**Task instructions:**
Your reply must contain the lines from the one with "Submit the new API key form" through the last line of the material, exact and complete, with no pictures and no other text.
.....
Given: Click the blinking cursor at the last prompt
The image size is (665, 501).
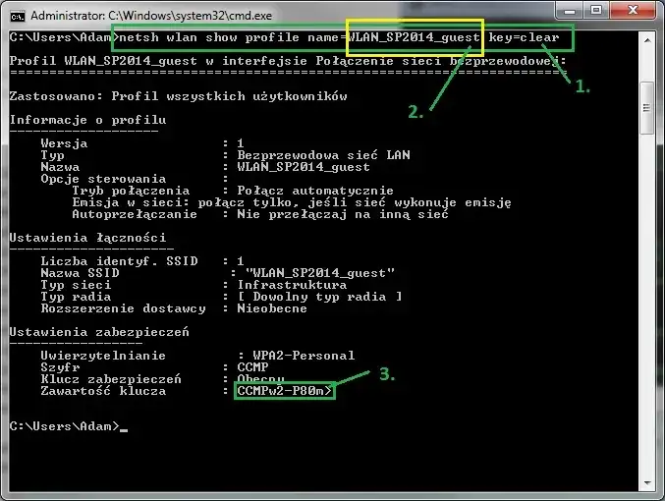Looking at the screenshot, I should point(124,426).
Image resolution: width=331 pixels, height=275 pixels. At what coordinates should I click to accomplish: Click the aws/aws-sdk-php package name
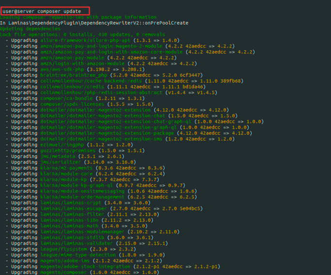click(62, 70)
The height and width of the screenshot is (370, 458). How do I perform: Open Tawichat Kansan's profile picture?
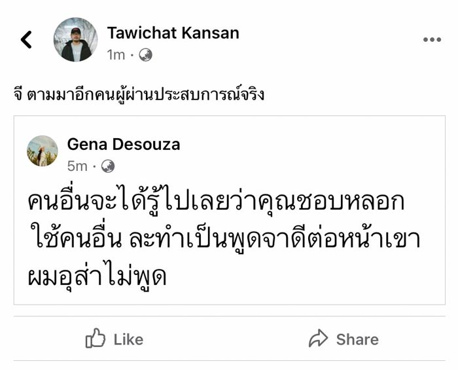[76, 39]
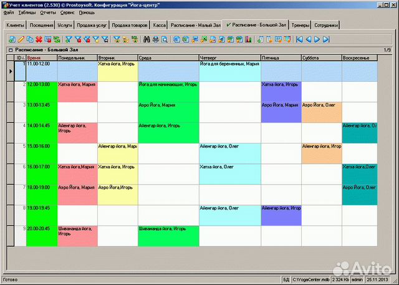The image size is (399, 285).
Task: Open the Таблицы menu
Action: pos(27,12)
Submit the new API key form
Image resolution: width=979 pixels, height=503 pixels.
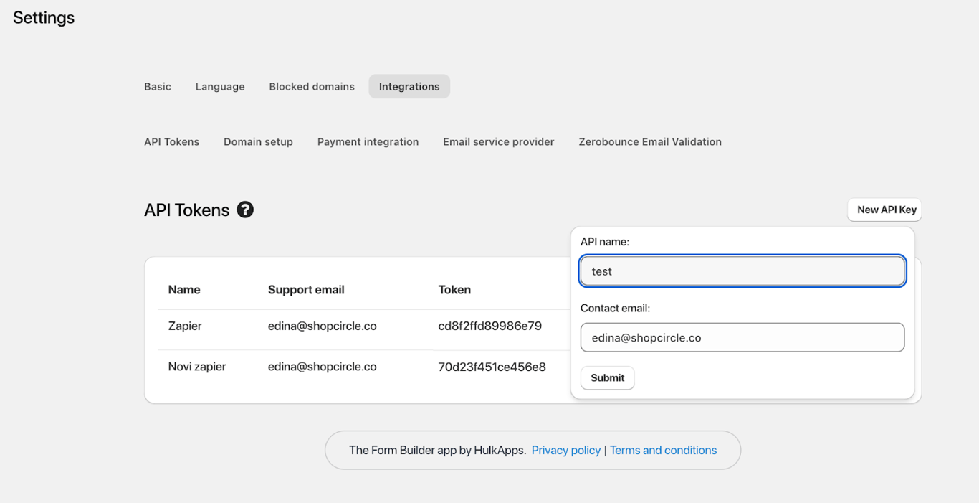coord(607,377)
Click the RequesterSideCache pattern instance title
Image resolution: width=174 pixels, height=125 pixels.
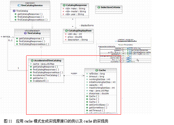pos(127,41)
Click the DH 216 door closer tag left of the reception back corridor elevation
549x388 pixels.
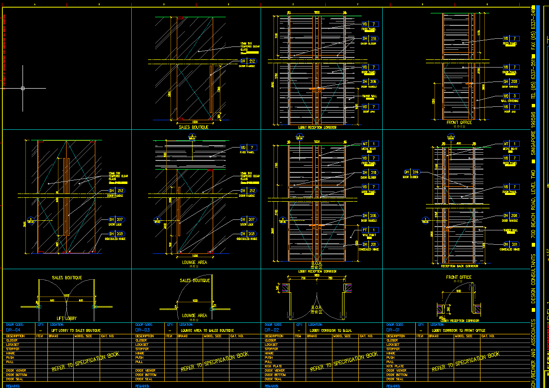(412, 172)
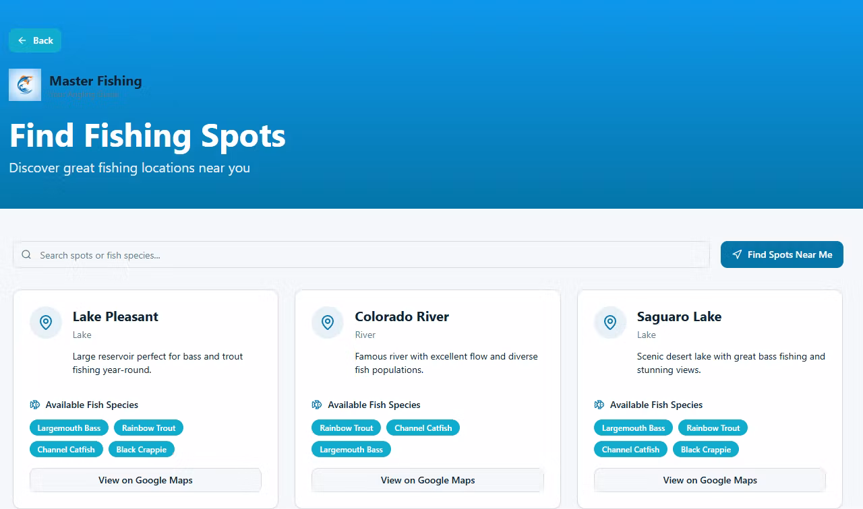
.....
**Exercise output:**
Submit the new API key form
Image resolution: width=979 pixels, height=503 pixels.
coord(607,377)
Click the RequesterSideCache pattern instance title
Image resolution: width=174 pixels, height=125 pixels.
pos(127,41)
Click the DH 216 door closer tag left of the reception back corridor elevation
549x388 pixels.
(412, 172)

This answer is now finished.